Sparse Multi-Modal Transformer with Masking for Alzheimer's Disease Classification
This work addresses efficiency and robustness issues for multi-modal intelligent systems under resource constraints, with an incremental improvement in a domain-specific application.
The paper tackled the problem of high computational and energy costs in transformer-based multi-modal systems by proposing SMMT, a sparse multi-modal transformer architecture, which maintained competitive predictive performance while significantly reducing training time, memory usage, and energy consumption on Alzheimer's Disease classification using the ADNI dataset.

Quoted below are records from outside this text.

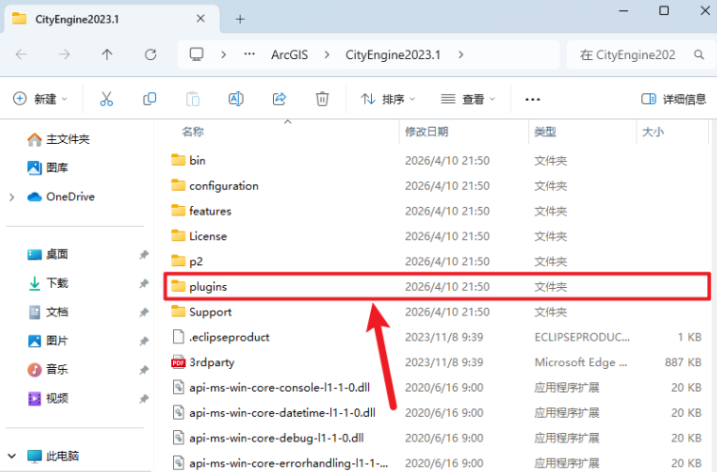Viewport: 717px width, 472px height.
Task: Open the three-dot more options menu
Action: (532, 99)
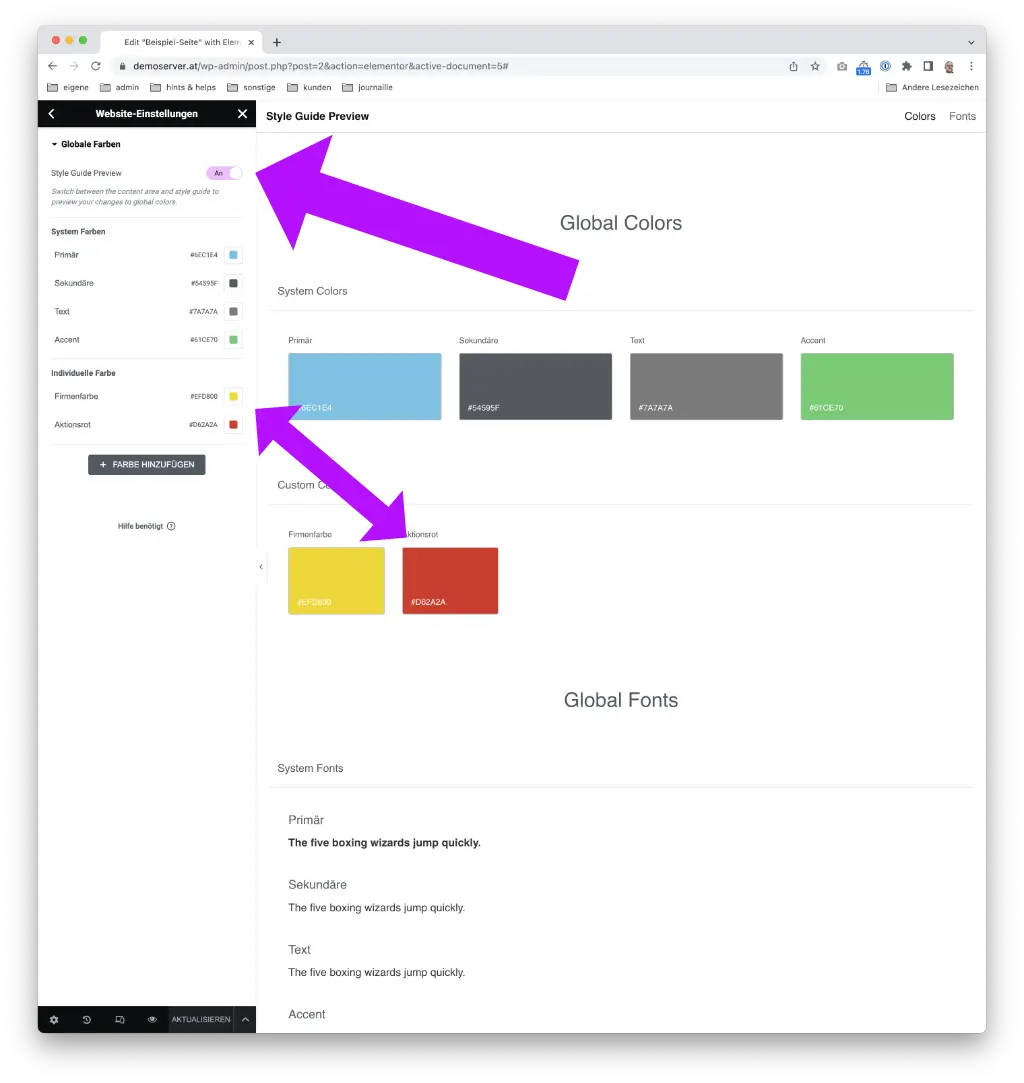Expand save options next to Aktualisieren

245,1019
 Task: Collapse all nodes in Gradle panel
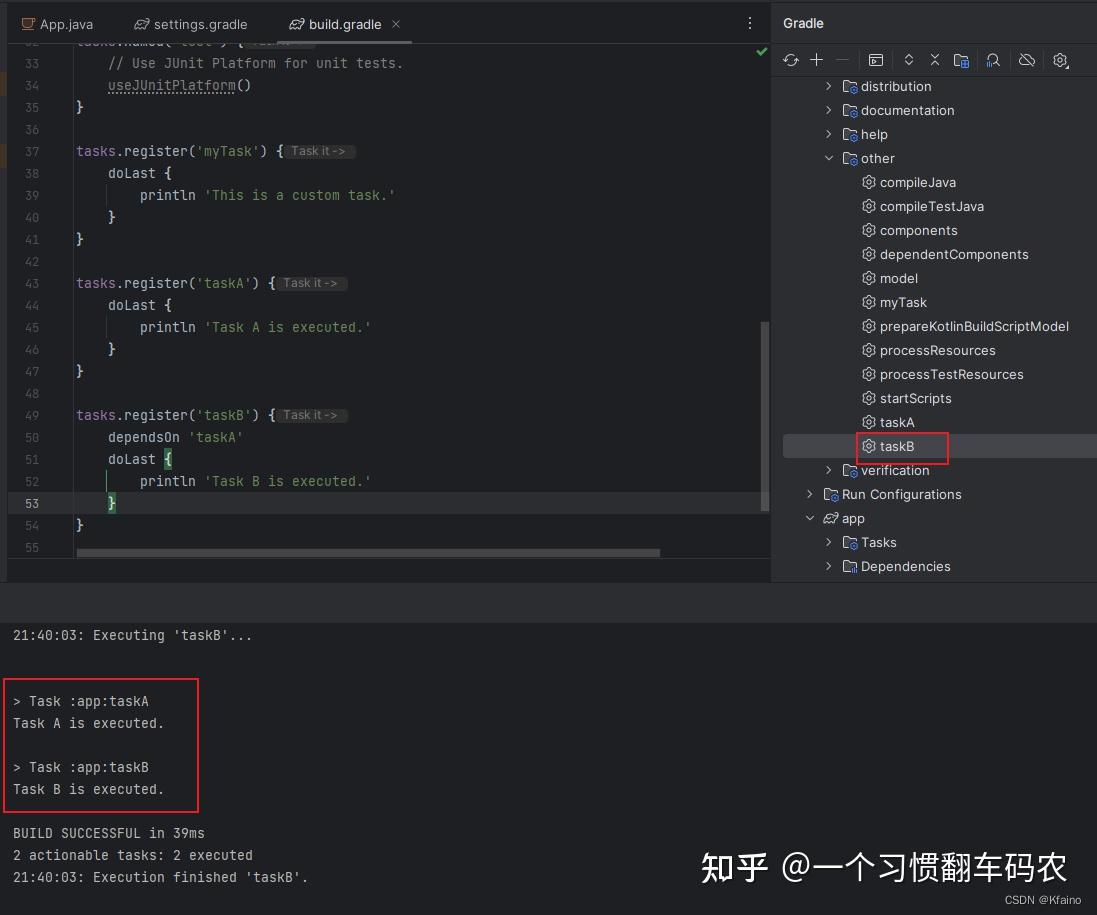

Transformer-based multi-modal intelligent systems often suffer from high computational and energy costs due to dense self-attention, limiting their scalability under resource constraints. This paper presents SMMT, a sparse multi-modal transformer architecture designed to improve efficiency and robustness. Building upon a cascaded multi-modal transformer framework, SMMT introduces cluster-based sparse attention to achieve near linear computational complexity and modality-wise masking to enhance robustness against incomplete inputs. The architecture is evaluated using Alzheimer's Disease classification on the ADNI dataset as a representative multi-modal case study. Experimental results show that SMMT maintains competitive predictive performance while significantly reducing training time, memory usage, and energy consumption compared to dense attention baselines, demonstrating its suitability as a resource-aware architectural component for scalable intelligent systems.